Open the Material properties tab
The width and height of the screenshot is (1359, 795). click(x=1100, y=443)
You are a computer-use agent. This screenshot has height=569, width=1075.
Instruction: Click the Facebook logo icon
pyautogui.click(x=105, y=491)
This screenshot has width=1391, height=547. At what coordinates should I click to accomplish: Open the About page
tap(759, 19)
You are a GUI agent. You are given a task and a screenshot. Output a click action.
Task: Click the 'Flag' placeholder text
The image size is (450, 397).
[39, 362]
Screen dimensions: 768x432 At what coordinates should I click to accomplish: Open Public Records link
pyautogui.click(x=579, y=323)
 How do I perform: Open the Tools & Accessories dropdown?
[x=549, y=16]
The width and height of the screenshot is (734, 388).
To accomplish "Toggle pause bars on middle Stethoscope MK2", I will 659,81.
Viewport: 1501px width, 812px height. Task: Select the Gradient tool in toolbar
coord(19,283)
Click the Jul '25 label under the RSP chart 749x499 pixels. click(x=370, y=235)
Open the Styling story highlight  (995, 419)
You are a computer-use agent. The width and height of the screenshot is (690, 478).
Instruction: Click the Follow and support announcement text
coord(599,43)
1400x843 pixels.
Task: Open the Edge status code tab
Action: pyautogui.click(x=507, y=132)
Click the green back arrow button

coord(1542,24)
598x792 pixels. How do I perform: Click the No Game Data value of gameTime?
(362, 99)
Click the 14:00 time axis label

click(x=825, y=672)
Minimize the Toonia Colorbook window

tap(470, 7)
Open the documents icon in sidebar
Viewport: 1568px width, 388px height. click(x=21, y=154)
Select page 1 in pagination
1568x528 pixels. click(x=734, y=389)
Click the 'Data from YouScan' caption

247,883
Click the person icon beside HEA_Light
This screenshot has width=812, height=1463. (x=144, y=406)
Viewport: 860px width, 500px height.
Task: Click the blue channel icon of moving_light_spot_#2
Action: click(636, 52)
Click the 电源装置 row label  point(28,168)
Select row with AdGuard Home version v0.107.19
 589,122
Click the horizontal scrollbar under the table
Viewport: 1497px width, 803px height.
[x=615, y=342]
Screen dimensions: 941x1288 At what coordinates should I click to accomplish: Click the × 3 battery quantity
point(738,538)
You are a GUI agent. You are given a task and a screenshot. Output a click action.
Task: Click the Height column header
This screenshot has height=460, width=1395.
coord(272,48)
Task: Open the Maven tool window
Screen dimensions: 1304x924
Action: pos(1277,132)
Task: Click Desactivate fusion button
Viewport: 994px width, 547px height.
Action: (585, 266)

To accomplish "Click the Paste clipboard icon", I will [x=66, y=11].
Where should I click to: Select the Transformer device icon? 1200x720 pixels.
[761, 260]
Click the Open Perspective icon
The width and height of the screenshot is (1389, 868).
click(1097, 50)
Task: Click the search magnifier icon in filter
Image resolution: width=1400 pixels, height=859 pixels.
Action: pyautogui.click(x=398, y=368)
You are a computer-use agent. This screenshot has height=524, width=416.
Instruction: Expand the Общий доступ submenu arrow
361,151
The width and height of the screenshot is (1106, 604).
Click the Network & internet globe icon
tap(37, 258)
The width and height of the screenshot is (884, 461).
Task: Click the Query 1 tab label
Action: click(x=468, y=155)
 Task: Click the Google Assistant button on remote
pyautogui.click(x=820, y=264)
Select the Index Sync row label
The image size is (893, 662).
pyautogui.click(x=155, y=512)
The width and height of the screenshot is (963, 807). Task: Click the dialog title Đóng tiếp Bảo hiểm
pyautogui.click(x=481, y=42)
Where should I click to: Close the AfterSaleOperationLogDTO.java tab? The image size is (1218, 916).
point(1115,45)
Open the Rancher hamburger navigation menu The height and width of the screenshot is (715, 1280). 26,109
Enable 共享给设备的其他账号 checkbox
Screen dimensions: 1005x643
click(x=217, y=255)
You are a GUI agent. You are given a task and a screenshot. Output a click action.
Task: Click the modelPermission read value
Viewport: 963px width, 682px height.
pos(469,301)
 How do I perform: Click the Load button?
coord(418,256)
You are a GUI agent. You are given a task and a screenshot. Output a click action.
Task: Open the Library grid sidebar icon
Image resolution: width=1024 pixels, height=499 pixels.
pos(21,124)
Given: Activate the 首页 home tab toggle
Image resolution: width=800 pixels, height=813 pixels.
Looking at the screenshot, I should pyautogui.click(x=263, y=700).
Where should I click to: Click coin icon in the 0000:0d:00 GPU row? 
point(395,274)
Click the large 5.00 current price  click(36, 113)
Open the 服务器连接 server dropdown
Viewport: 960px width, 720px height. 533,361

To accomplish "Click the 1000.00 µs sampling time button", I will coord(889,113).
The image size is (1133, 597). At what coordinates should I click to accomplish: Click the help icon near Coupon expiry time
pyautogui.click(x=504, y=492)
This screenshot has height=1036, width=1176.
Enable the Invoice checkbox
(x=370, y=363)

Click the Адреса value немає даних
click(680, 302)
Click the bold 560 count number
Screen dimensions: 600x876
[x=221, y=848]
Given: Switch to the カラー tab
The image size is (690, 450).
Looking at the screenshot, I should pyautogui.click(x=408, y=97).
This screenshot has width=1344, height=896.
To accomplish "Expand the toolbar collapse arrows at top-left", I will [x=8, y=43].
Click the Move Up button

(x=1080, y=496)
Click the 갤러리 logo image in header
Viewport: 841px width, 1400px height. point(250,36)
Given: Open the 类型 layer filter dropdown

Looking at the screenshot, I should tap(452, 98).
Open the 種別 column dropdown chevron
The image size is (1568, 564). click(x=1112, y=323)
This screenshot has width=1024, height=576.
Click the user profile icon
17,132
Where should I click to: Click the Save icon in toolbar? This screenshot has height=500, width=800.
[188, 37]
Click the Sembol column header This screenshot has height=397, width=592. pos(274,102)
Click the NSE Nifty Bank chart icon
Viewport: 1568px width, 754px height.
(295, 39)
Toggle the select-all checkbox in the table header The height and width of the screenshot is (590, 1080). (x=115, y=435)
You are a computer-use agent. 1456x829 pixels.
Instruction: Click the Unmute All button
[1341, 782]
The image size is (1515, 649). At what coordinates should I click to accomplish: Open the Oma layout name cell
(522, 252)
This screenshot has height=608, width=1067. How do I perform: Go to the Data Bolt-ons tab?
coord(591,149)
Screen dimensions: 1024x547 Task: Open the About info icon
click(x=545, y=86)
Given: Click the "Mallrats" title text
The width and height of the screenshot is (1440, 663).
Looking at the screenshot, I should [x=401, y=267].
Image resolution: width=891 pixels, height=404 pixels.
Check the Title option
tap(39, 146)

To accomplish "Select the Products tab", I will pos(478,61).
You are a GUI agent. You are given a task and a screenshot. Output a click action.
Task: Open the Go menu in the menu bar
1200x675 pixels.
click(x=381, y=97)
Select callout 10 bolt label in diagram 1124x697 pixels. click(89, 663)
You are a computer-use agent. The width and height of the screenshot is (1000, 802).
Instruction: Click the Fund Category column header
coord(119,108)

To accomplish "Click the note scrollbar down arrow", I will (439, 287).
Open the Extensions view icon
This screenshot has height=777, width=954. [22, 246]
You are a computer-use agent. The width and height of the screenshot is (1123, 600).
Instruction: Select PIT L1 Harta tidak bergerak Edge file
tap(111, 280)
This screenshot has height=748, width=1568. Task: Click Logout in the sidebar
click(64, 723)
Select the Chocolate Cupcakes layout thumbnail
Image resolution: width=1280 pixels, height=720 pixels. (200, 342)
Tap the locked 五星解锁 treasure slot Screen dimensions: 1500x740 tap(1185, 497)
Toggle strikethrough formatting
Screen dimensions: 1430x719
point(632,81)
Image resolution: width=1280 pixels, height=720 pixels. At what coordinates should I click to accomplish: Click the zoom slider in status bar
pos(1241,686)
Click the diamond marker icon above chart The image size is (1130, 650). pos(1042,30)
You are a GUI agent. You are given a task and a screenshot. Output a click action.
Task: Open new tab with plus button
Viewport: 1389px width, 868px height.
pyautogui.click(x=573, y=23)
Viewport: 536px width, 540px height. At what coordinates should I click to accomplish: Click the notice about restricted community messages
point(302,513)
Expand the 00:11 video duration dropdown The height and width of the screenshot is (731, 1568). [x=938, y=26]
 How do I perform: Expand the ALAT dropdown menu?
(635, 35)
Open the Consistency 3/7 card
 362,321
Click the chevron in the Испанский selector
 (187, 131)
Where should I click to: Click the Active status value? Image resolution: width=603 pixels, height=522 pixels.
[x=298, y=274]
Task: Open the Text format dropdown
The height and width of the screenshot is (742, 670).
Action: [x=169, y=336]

..........

* YOUR GOAL *
Using only the listing above, restate exactly the lines from the line containing "Given: Click the" through the line containing "is (1000, 802).", both included.

* RESPONSE AREA *
Given: Click the "Mallrats" title text
The width and height of the screenshot is (1440, 663).
Looking at the screenshot, I should [x=401, y=267].
Image resolution: width=891 pixels, height=404 pixels.
Check the Title option
tap(39, 146)

To accomplish "Select the Products tab", I will pos(478,61).
You are a GUI agent. You are given a task and a screenshot. Output a click action.
Task: Open the Go menu in the menu bar
1200x675 pixels.
click(x=381, y=97)
Select callout 10 bolt label in diagram 1124x697 pixels. click(89, 663)
You are a computer-use agent. The width and height of the screenshot is (1000, 802).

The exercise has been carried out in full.